In order to identify primary competitors, the firm must look through all marketing channels within its industry including the
internet. There are four industry structure types: (1) Pure monopoly, (2) Oligopoly, (3) Monopolistic competition, and (4) Pure
competition. Industries differ in regard to their entry, mobility, and exit barriers. Each industry has a cost burden that shapes its
conduct which involves raw materials, production and warehouse space. Some companies try to be full service or value added
companies in that they have a lot of vertical integration. There are also those companies who are local while others are global. The
firm must look for competitors who closely satisfy the same customer need outside their industry.
A strategic group is a group of firms that follow the same strategy in a given target market. An analysis of strategic groups would
determine the upper and lower limit of the entry barriers and vertical integration or the amount of investment in other market
segments required (Fig. 7.3 pg. 128).
The company must then determine its competitor’s objective or what drives each competitor’s behavior. (1) Does the competitor
look for fast profits (US)? Or are they more interested in greater market share with lower profits (Japan). (2) Is the competitor a
division of a larger company (How deep are their pockets for capital projects)? (3) What are the competitors expansion plans? (Try
to beat them to the punch).
When investigating a competitor’s strengths and weaknesses one must determine the company’s resources and capabilities. Each
competitor will occupy one of six competitive positions within the target market: (1) dominant, (2) strong, (3) favorable, (4)
tenable, (5) weak, or (6) nonviable. To gauge strengths and weaknesses a company should monitor share of market, share of mind
and share of heart.
It also helps to know the personality type or reaction pattern of the competitor. The competitor could be (1) a laid-back
competitor,
(2) a selective competitor, (3) a tiger competitor, or (4) a stochastic.
Market challenger strategies must be formulated through determining the opponent and defining the objective first before choosing
the general attack strategy. One must exploit its opponent’s weakness. The company can then choose from five attack strategies:
(1) frontal attack, (2) flank attack, (3) encirclement maneuver, (4) bypass, and (5) guerrilla warfare.

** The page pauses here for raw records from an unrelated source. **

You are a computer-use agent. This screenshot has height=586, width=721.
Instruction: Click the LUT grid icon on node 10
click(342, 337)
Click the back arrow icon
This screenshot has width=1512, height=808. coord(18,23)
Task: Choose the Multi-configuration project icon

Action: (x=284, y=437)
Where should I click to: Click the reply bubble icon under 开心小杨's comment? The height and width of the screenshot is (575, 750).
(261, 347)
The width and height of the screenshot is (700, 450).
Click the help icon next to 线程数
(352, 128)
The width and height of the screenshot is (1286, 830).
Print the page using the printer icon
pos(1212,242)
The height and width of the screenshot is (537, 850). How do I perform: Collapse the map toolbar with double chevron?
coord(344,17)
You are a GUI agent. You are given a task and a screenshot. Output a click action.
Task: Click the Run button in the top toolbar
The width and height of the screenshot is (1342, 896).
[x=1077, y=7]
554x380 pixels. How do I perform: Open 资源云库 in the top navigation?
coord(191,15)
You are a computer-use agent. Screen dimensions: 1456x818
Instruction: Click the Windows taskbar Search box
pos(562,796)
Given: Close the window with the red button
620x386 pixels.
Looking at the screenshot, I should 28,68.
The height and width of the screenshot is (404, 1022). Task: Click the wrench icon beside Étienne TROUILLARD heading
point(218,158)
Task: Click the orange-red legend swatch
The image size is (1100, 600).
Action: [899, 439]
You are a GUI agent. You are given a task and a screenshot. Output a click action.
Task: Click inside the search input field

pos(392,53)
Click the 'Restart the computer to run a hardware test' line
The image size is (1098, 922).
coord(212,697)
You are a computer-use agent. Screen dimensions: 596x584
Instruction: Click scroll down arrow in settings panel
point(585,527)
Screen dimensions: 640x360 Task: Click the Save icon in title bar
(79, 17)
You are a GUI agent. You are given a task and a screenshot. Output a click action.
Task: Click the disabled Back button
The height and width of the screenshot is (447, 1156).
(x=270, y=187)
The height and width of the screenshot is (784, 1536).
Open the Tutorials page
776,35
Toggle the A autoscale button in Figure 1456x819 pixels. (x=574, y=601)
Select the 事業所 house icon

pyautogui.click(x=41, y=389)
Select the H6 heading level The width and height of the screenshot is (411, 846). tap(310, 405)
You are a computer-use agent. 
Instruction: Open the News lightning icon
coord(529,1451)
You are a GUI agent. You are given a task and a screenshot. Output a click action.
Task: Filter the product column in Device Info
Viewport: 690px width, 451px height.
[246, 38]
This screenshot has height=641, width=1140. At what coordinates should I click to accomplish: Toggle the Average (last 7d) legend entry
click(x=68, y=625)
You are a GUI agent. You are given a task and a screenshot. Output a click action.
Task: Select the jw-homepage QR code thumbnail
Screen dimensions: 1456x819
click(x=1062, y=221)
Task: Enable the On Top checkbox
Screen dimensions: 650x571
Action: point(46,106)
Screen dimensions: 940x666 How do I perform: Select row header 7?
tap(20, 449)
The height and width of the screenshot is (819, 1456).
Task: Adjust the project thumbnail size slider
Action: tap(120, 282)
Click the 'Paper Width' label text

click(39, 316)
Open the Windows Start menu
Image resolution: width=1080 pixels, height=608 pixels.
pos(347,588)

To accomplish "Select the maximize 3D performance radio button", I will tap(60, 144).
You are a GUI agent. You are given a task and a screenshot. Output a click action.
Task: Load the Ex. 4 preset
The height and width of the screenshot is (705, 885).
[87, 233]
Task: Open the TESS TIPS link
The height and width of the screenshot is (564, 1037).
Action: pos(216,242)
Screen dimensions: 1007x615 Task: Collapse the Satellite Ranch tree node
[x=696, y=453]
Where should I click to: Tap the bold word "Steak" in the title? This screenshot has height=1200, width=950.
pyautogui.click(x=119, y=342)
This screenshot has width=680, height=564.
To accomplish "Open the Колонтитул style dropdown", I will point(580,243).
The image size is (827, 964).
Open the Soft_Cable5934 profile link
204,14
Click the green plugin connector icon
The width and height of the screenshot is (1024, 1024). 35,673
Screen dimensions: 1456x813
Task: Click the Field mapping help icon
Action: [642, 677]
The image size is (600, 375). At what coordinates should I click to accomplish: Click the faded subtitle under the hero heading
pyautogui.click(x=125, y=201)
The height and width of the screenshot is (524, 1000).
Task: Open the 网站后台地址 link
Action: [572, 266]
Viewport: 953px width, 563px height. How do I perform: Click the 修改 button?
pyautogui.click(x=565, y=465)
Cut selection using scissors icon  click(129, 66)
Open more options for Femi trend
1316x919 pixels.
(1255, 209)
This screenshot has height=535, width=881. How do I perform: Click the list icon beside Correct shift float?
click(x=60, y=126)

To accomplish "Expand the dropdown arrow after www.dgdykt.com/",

Specific attack strategies are:
(1) price-discounting, (2) cheaper goods, (3) prestige goods, (4) product proliferation, (5) product innovation, (6) improved services,
(7) distribution innovation, (8) manufacturing cost reduction, and (9) intensive advertising promotion (pg. 137-138).
Market followers often copy or improve upon the leaders product without bearing the expense of the original innovation. There
are four broad strategies for market followers: (1) counterfeiters, (2) cloners, (3) imitator, and (4) adapters.
Some companies choose to be a leader in small markets or niche markets. The small firm avoids competing with the large
competitor by developing business that is of no interest to the larger company. Therefore, the nicher is able to charge more for his
goods or services.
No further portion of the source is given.